The U.S. Court of Appeals for the District of Columbia Circuit panel declined to overturn a decision by a federal district judge who recently ruled that the Department of Justice’s plan to execute four convicted murderers with a lethal injection of pentobarbital appeared to violate the Federal Death Penalty Act.
“Plaintiffs have clearly shown that, absent injunctive relief, they will suffer the irreparable harm of being executed under a potentially unlawful procedure before their claims can be fully adjudicated,” Judge Tanya S. Chutkan, an Obama-appointee, wrote in the ruling.
Solicitor General Noel Francisco filed the appeal, which named Attorney General William Barr and a host of other officials, including Bureau of Prisons Assistant Director Nicole English, as applicants in the case.
Francisco argued against Chutkan’s view that the Federal Death Penalty Act not only requires the federal government to carry out executions in the same manner as the law of the state in which the sentence was imposed but also that the government needed to comply with all “additional procedural details” of the State’s execution protocol.
“The district court’s holding is meritless. For virtually the entire history of the United States, beginning with the Crimes Act of 1790, federal statutory references to the ‘manner’ of imposing the death penalty have been understood to refer only to the ‘mode of execution,'” Francisco wrote (pdf).
“Under the court’s reasoning, a State could effectively veto a federal execution simply by making unavailable state officials or resources that are required by state law for the execution.

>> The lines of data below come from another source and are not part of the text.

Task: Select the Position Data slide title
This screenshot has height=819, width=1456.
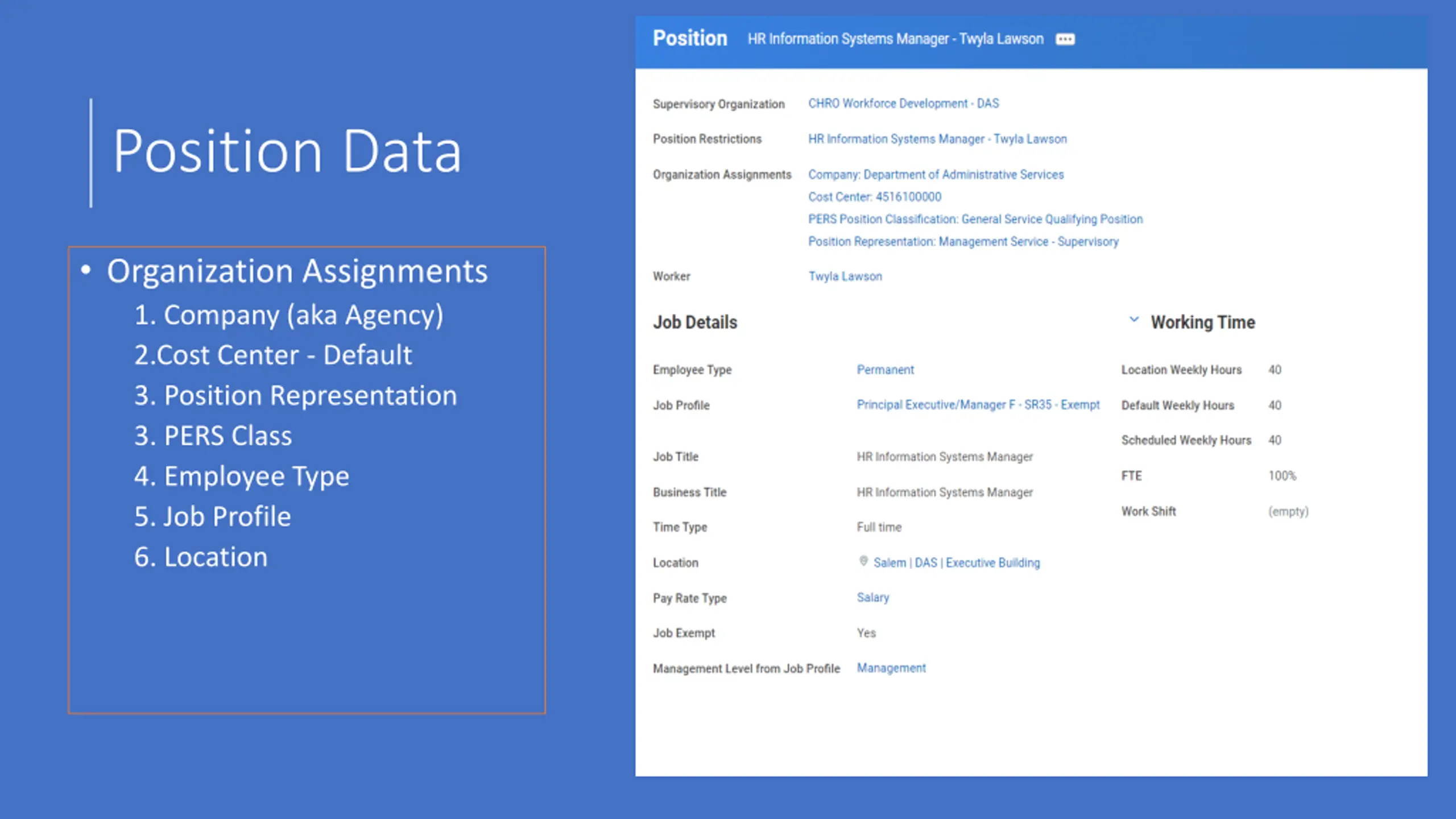Action: 287,152
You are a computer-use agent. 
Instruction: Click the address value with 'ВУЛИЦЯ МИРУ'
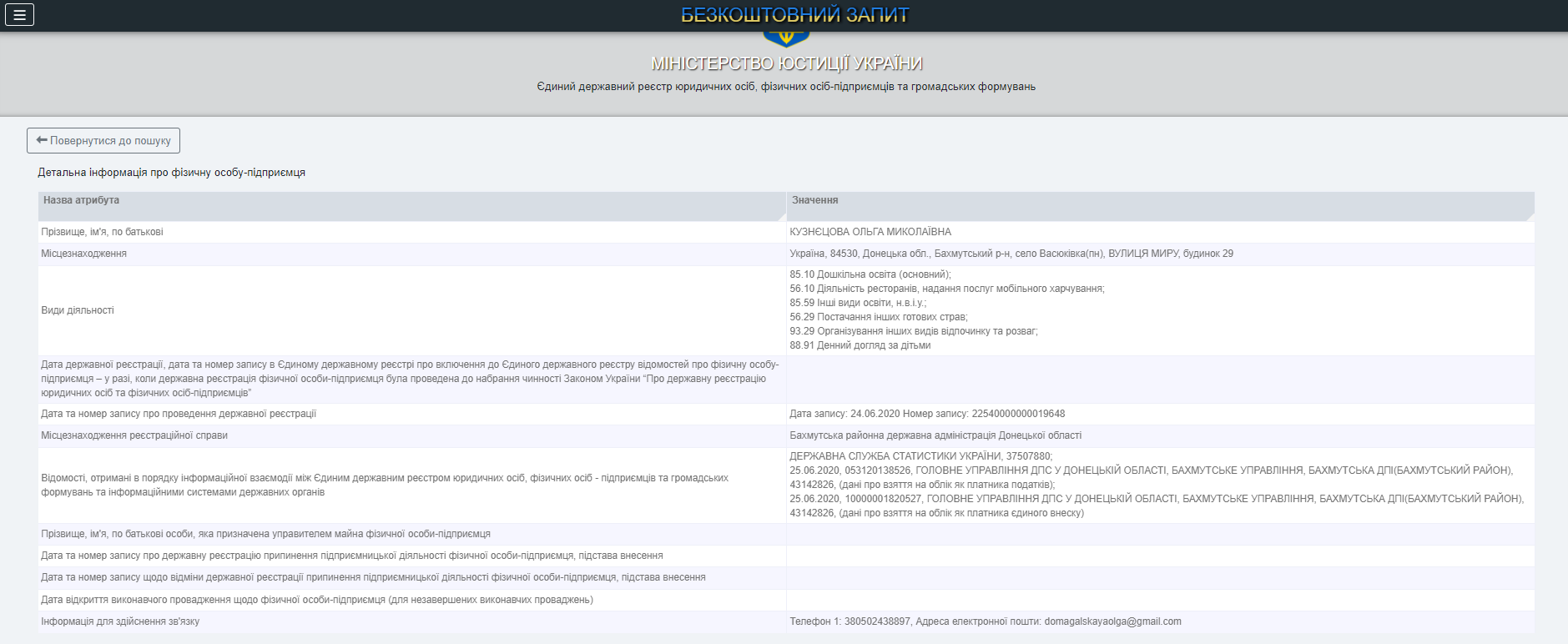pyautogui.click(x=1011, y=254)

Even an otherwise-cooperative State could prevent a federal execution by declining to disclose certain execution procedures or drug sources,” he added.
Francisco said the pending executions of the four murderers, each of whom killed at least one child, should be carried out in a timely manner.
The plaintiffs’ charge that they shouldn’t be executed with the pentobarbital injection doesn’t make sense because the lethal cocktail mix used by some states has been acknowledged as causing greater pain, Francisco said.
“The balance of equities thus militates strongly in favor of setting aside the order below and allowing the executions to proceed as scheduled, as this Court has summarily done on other occasions when lower courts unjustifiably enjoined or stayed executions,” he said.
Barr announced on July 25 that he directed the Federal Bureau of Prisons to adopt an addendum to the Federal Execution Protocol, clearing the way for the government to resume capital punishment.
“Congress has expressly authorized the death penalty through legislation adopted by the people’s representatives in both houses of Congress and signed by the President,” Barr said in a statement.
“Under Administrations of both parties, the Department of Justice has sought the death penalty against the worst criminals, including these five murderers, each of whom was convicted by a jury of his peers after a full and fair proceeding. The Justice Department upholds the rule of law—and we owe it to the victims and their families to carry forward the sentence imposed by our justice system.”
The addendum replaced the three-drug mix that was used in federal executions with pentobarbital. “Since 2010, 14 states have used pentobarbital in over 200 executions, and federal courts, including the Supreme Court, have repeatedly upheld the use of pentobarbital in executions as consistent with the Eighth Amendment,” according to the department.
The first execution was scheduled for Dec. 9. Danny Lee was convicted of killing a family in Arkansas, including an 8-year-old girl. If carried out, it would be the first federal execution in 16 years.